To be honest I hadn't thought at all about the pricing beforehand. I just figured "Pay for what you use" sounded like it would be cheaper than paying for instances that are on 24/7. So I let the new serverless setup run for a couple of days and then started checking my bills. Whoops! The Lambda+API Gateway bill was already over a hundred dollars! I first started messing with the Lambda setup, giving the lambda functions less memory to decrease the bill, but when I really looked at what was happening it was obvious that it was API Gateway that was the main problem. This is the pricing for API Gateway:
Our API accepts around 10 million requests a day. That's ~35$ every day, just for API Gateway. On top of that Lambda was costing around ~10$ a day, although that could maybe be reduced by using less memory. Together that's around 45$ per day, or 1350$ per month, vs. ~164$ per month for Elastic Beanstalk. That's 8 times more expensive! I like new tech, and deploying quickly but I'm not gonna pay an extra ~1200$ month for it. Back to Beanstalk!
Well, first of all I should probably read AWS pricing pages and do some math before changing things! But of course then I
would have had to do my real work wouldn't have learnt valuable tech skills! I'm sure there are cases where API Gateway and Lambda are better than Elastic Beanstalk. I guess our use case is just not one of them. Maybe if you're using API Keys, rate limiting and other stuff API Gateway provides then it makes sense to pay 3.50$ for a million requests. For us it would have been better if we could just put a normal load balancer in front of Lambda. As far as I know that's not possible, API Gateway is necessary for http access to Lambda.
But even if we were just paying for Lambda, at 10$ a day we would be paying 300$ a month instead of 164$. We have a lot of requests, but each request does very little, it's basically one database call per request. Maybe heavier requests that use more compute time would be better served with Lambda, where you pay per 100ms of compute time. Below is a report for one request, you can see we're using 3.50ms of compute time and being billed for 100ms, which seems like a big waste.

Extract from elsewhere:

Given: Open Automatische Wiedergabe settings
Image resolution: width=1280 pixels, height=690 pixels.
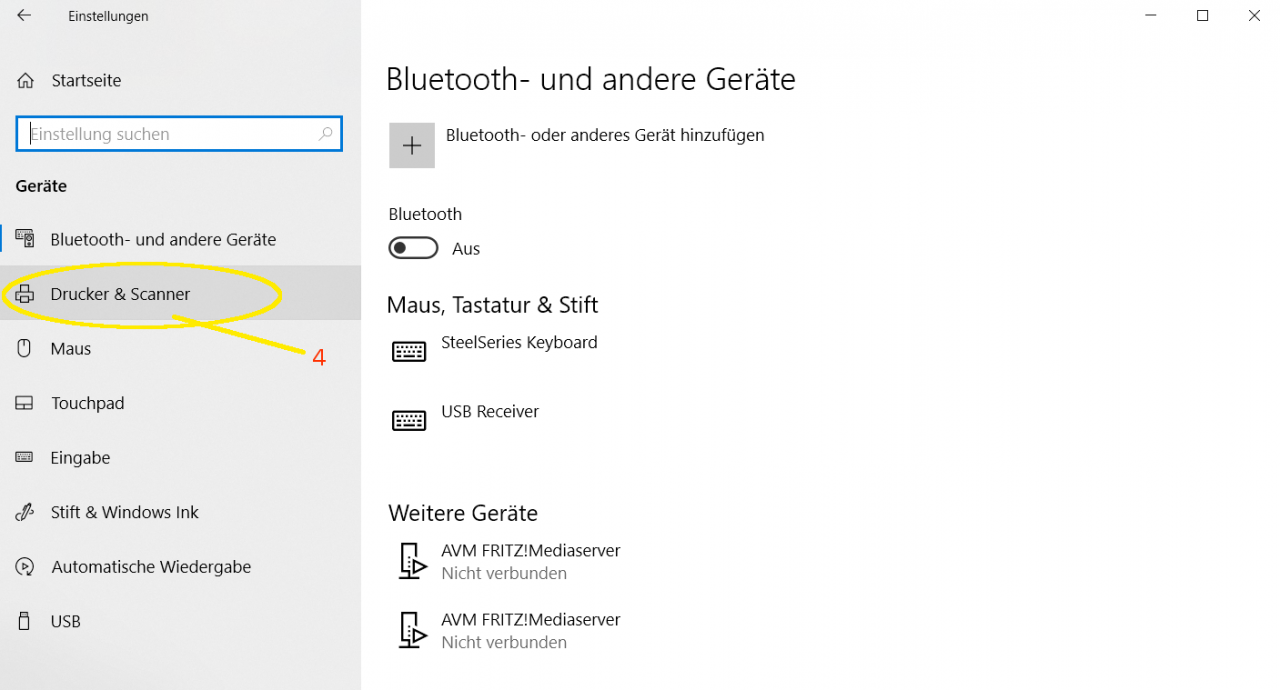Looking at the screenshot, I should [180, 566].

Finally, I'm not trying to bash API Gateway, Lambda or serverless in general here, just showing that for some workloads they are a lot more expensive than boring old EC2 and Elastic Beanstalk. So that's what we're sticking with 🙂. It's also very possible that there's a much better or more efficient way to set this up, I'm by no means an AWS expert, so if you see some glaring errors by all means point them out in the comments. And now, if want to spend a few minutes playing simple card games, try out CardGames.io or our new puzzle game, SpaceBugs.io.
UPDATE 26.9.2019: This post got over a 100.000 views in 3 days and was on the top of both Hacker News and reddit.com/r/programming . I've definitely learnt a few things. I should have used an Application Load Balancer instead of API Gateway in front of Lambda. I should upgrade my ancient m1.small instances to a newer instance type. And I was able to get my Beanstalk deploy time down to a reasonable 30~40 seconds by using the runtime .NET Core docker image instead of the SDK one. Serverless still isn't the right fit for my use case, but it was definitely an interesting experiment!